Mobilisation contre l’extension de l’usine de géothermie Ulumbu à Poco Leok, le 2 octobre 2024 (Crédit : JATAM)
- Sur l’île de Florès, l’opposition au projet d’extension de l’usine de géothermie d’Ulumbu est sévèrement matée par les autorités. Couvrir ces mobilisations expose les journalistes à la même répression.
- 4 500 personnes pourraient être déplacées, mais un audit de la banque de développement allemande pointe l’absence d’un « réel consentement » des communautés locales.
- Une étude d’impact environnemental réalisée en 2019 sur un site voisin alertait sur les risques pour la santé et l'environnement causés par les émanations d’hydrogène sulfuré s'échappant des puits de géothermie.

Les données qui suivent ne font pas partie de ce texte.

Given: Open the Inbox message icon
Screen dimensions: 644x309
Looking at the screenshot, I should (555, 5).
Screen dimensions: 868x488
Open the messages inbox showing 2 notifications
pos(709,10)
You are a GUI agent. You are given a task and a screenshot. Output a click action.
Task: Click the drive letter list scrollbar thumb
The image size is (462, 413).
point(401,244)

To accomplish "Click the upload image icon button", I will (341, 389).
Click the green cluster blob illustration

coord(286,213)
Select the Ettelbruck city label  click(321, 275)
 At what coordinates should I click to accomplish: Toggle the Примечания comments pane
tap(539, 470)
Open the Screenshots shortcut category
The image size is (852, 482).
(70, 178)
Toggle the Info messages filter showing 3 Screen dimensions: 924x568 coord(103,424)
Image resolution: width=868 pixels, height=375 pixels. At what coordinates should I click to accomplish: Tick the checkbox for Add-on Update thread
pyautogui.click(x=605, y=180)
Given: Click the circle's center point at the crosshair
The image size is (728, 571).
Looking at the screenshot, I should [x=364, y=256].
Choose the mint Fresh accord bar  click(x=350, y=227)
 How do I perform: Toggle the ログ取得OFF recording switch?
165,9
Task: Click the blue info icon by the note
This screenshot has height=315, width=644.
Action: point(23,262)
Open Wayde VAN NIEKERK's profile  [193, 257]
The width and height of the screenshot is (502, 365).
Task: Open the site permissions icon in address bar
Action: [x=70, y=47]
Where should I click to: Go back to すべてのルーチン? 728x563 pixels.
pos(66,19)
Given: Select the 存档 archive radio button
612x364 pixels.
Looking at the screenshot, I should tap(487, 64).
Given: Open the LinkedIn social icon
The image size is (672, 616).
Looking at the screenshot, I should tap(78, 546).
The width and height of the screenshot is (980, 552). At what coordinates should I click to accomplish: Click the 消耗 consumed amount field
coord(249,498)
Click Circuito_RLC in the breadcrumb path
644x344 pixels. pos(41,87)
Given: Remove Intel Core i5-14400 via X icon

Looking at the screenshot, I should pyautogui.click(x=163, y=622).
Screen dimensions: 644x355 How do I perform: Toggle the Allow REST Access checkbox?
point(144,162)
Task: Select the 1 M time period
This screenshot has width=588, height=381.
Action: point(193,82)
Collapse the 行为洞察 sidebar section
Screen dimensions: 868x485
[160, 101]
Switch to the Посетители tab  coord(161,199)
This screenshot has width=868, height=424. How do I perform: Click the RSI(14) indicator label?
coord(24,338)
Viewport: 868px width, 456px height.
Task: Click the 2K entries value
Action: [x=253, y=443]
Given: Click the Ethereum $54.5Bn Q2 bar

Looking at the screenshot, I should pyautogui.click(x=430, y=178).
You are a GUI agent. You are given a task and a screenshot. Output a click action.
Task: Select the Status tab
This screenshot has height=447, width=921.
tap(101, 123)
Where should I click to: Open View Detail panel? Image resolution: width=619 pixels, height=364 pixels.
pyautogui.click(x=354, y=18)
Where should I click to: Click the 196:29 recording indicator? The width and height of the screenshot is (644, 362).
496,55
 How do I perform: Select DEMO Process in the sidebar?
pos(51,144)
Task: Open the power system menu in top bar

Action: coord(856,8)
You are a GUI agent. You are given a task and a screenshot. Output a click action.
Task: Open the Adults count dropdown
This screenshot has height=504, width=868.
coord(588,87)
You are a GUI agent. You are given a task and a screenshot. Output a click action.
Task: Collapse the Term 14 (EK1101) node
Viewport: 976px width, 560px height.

Par Alexander Abdelilah et Floresa
15 janvier 2026
C’est seulement après avoir été emmené de force à l’écart de la foule, près d’un véhicule militaire, que le journaliste Herry Kabut a compris ce qui allait lui arriver.
Ce 2 octobre 2024, la forêt équatoriale, d’habitude si calme dans ces contrées volcaniques, bruisse de slogans scandés par une centaine de villageois mobilisés contre l’extension d’une usine géothermique.
Ce projet mènerait à l’expulsion de milliers d’entre eux. Les policiers entourent Herry et lui confisquent son portable, son ordinateur et son appareil photo. Puis, les coups commencent à pleuvoir. « Ils m’ont frappé sur le corps, le visage et la poitrine, jusqu’à ce que ma tempe gauche enfle », énumère-t-il calmement. Un déluge de violence causé selon lui par les photos qu’il a prises de villageois interpellés et emmenés dans une voiture de la police. L’institution n’a pas répondu aux questions que Forbidden Stories lui a adressées dans le cadre de cette investigation.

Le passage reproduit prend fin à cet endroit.